Kill Chain is South Korea’s detection and preemptive strike doctrine. ROK intelligence and surveillance assets constantly monitor the military and political environment in North Korea. Should a DPRK attack become apparent, Kill Chain calls for the employment of strike assets to destroy North Korea’s nuclear, missile, and long-range artillery facilities. To contain further escalation, Kill Chain does not seek to induce regime change in the North.
KMPR is a retaliatory variant of Kill Chain, likely to be executed after a North Korean nuclear attack or significant conventional strike. In addition to targeting North Korea’s nuclear, missile, and long-range artillery facilities, KMPR includes the additional mission of decapitating North Korean political and military leadership to prompt regime change.

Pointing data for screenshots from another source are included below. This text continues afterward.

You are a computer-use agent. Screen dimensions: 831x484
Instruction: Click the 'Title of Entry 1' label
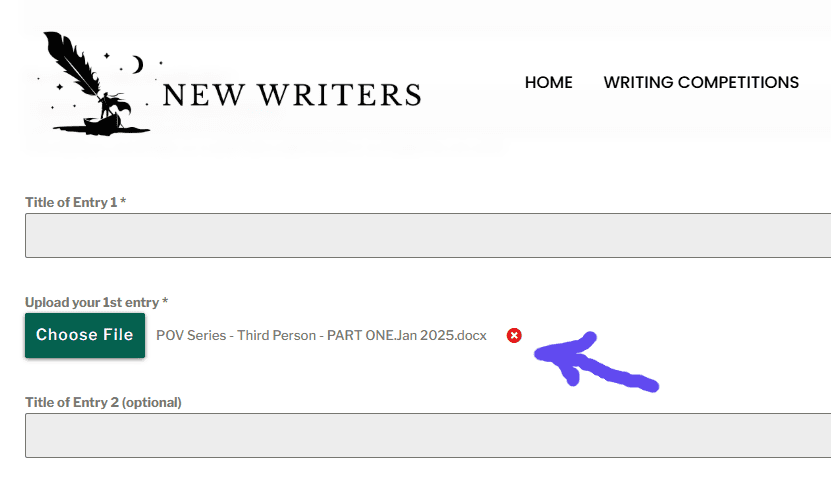pos(72,203)
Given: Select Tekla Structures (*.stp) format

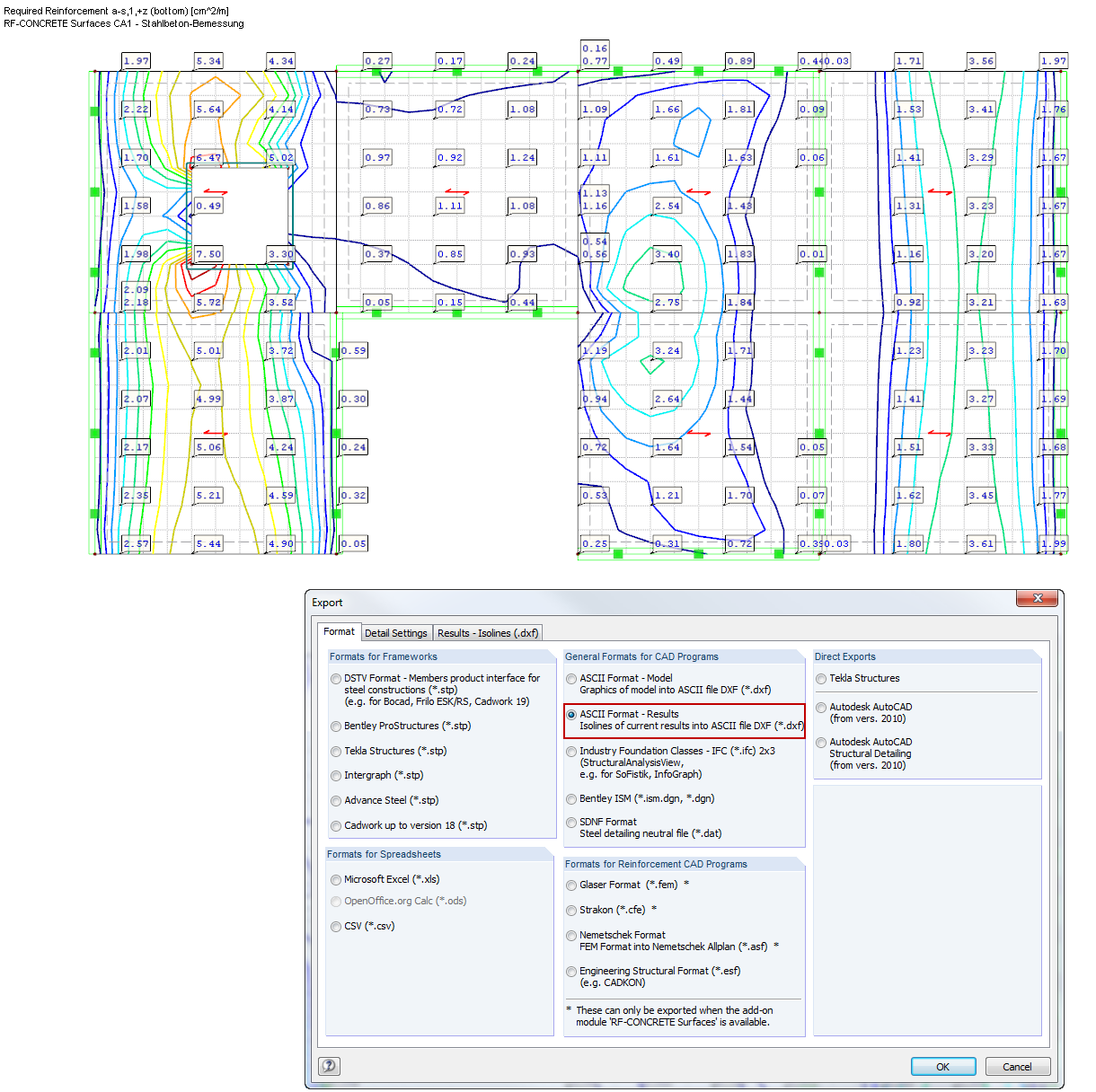Looking at the screenshot, I should 336,752.
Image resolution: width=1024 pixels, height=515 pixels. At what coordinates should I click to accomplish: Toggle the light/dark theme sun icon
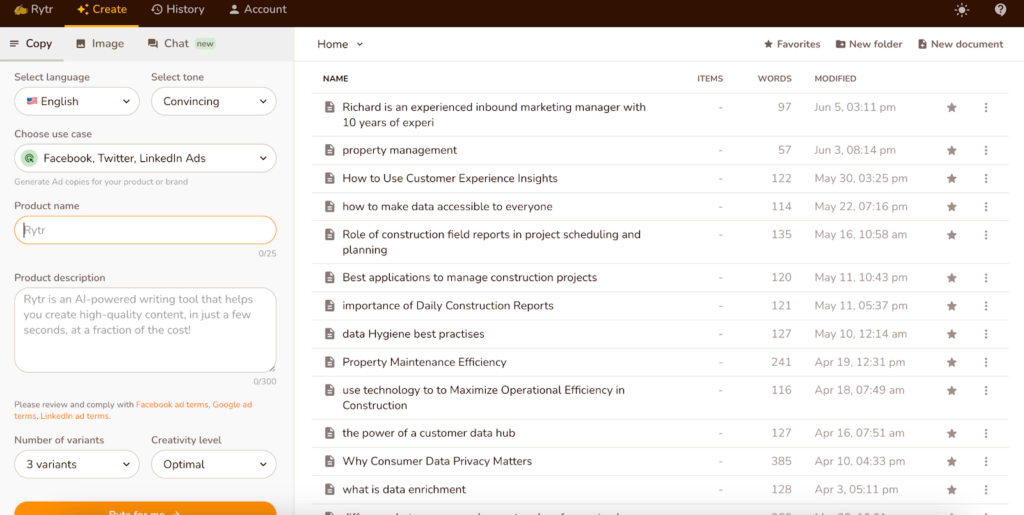(x=961, y=10)
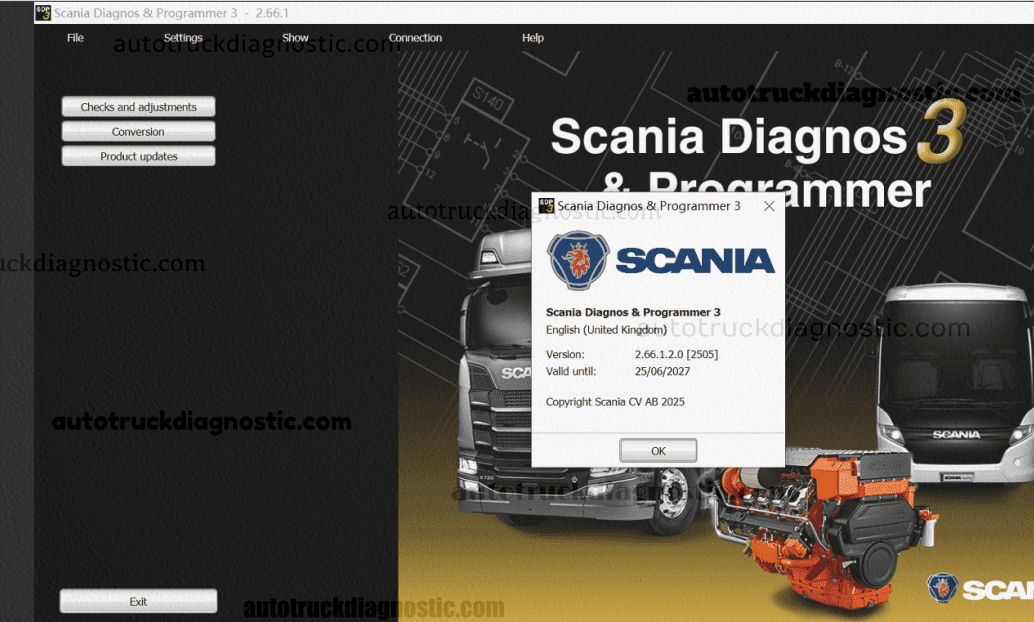Screen dimensions: 1034x622
Task: Click the SDP3 icon in dialog title bar
Action: click(546, 206)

While a ground war with the North would likely follow, it is largely recognized that the opening hours of conflict in the Peninsula would be of immense importance, and it is during this time that ROK missiles and missile defenses would be most active.
Outside of the ROK-DPRK paradigm, South Korea’s missile program may also provide an anti-access area denial (A2/AD) framework against possible Chinese aggression. Although South Korean officials have been optimistic about its relationship with a rising China, this could change. Provocative Chinese action in the South and East China Seas, economic sanctions against ROK companies in response to THAAD deployments, China’s political and economic support for North Korea, or other triggers may negatively impact South Korea’s relationship with China. ROK’s sophisticated missile forces, as such, may prove an important hedge against future threats.
|Haeseong I||ASCM||150 - 250 km||Operational|
|Haeseong II||LACM||500 km||Operational|
|Haeseong III||LACM||1,500 km||Operational|
|Hyunmoo 3B||LACM||1,000 km||Operational|
|Hyunmoo 3C||LACM||1,500 km||Operational|
|Hyunmoo 3D/4||LACM||3,000 km||In development|
|Hyunmoo-2B||SRBM||500 - 800 km||Operational|
|Hyunmoo-2C||SRBM||800 km||In development|
|NHK-2||SRBM||180 - 250 km||Operational|
A Note on ‘Hyunmoo’ Naming Conventions
The NHK missile family includes: NHK-1, NHK-2, NHK-2A, NHK-2B, and NHK-2C. The missiles are more commonly known as ‘Hyunmoo,’ although analysts differ in their Hyunmoo missile designations: some start the ‘Hyunmoo-1’ designation with the NHK-1, whereas others do so with the NHK-2. In order to minimize confusion, Missile Threat designates the first two variants according to their NHK names, and starts using the Hyunmoo designation for the NHK-2A.